In the least inspiring civil rights move ever, Boy Scouts of America President Robert Gates this week urged the group to stop banning gay Scout leaders not because he wanted to do the right thing, but merely out of self-interest. “We must deal with the world as it is, not as we might wish it to be,” Gates said. “Any other alternative will be the end of us.”
When Gates, former CIA Director and Secretary of Defense, considers the world as he wants it to be (he’s part of that “we,” after all), it seems to be one in which loving gay fathers could not lead their own sons’ Scout troops. Centuries more of teaching children that LGBT folks are lesser humans, unfit to teach children, unworthy, unsavory, stereotyped as child molesters: that’s his wished-for world?

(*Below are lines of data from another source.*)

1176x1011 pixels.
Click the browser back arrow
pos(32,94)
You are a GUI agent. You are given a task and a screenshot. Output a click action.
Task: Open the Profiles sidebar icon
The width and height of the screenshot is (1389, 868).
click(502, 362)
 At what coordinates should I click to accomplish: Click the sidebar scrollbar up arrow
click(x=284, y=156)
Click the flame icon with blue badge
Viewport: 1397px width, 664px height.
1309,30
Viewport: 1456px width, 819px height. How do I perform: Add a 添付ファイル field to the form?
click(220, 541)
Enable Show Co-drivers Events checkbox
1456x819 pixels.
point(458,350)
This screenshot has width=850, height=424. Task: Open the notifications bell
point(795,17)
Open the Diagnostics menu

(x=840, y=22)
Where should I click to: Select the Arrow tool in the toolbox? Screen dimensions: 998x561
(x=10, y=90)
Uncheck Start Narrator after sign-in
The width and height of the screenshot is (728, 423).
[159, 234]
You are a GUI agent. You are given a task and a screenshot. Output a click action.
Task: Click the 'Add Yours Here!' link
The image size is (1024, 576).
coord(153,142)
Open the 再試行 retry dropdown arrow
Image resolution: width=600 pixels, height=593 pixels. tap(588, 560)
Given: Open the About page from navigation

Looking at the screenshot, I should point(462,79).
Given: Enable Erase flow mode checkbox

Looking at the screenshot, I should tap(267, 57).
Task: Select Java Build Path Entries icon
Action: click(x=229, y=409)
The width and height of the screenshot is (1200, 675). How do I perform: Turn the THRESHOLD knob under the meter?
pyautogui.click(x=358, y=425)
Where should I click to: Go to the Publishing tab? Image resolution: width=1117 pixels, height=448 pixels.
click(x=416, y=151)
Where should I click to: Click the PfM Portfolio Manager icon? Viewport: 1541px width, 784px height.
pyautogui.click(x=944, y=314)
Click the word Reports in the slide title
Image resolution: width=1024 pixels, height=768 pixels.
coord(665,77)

The Boy Scouts of America has a long and ugly history of discrimination. Though scouting is co-ed throughout most of the world, girls are banned in U.S. trooops. Until 1942, African American kids could be and often were barred from local chapters. Gay kids were excluded until 2013. And in court cases, the Boy Scouts could always be counted upon to argue that they were a private organization without an anti-discrimination policy, and thus they should be free to exclude members on any grounds they chose. I litigated one of those cases in the 1990s.
The lesson in Gates’ petulant “I’m-doing-it-because-you’re-making-me-not-because-I-want-to” statement is the power of persistent activism. For decades, kids, parents and former Scouts have lobbied against homophobia in the organization. As the Boy Scouts stubbornly clung to its discriminatory policy over tolerance, activists started lobbying Boy Scouts supporters to cut off support.
Those efforts were hugely successful.
Disney World recently severed ties with the Scouts, as did Lockheed Martin, Merck and UPS. Singers Carly Rae Jepsen and Train refused to perform at the National Scout Jamboree in 2013. Religious groups like the Unitarian Universalist Association and the Union for Reform Judaism stopped hosting scout troops. Fifty United Way chapters stopped funding, as did Pew Charitable Trusts. Corporate donors Chase Manhattan Bank, Levi Strauss, Fleet Bank, CVS and Caterpillar all cut them off. Intel refused to fund any troop that would not sign a non-discrimination pledge. And on and on.
Eagle Scout Steven Spielberg resigned from the Boy Scouts Advisory Council in 2001, saying, “it has deeply saddened me to see the Boy Scouts of America actively and publicly participating in discrimination.” Microsoft founder and former Scout Bill Gates called on the Boy Scouts to lift the ban. Both major 2012 presidential candidates, President Barack Obama and Mitt Romney, both spoke out against the Boy Scouts’ policy.
The result? Activists may not have changed the heart and mind of Gates, but they’ve forced him to advocate changing the policy, which is more far-reaching. Perhaps in a few years, Boy Scouts leaders will come to see that life in the egalitarian 21st century is the world they should have wished for all along.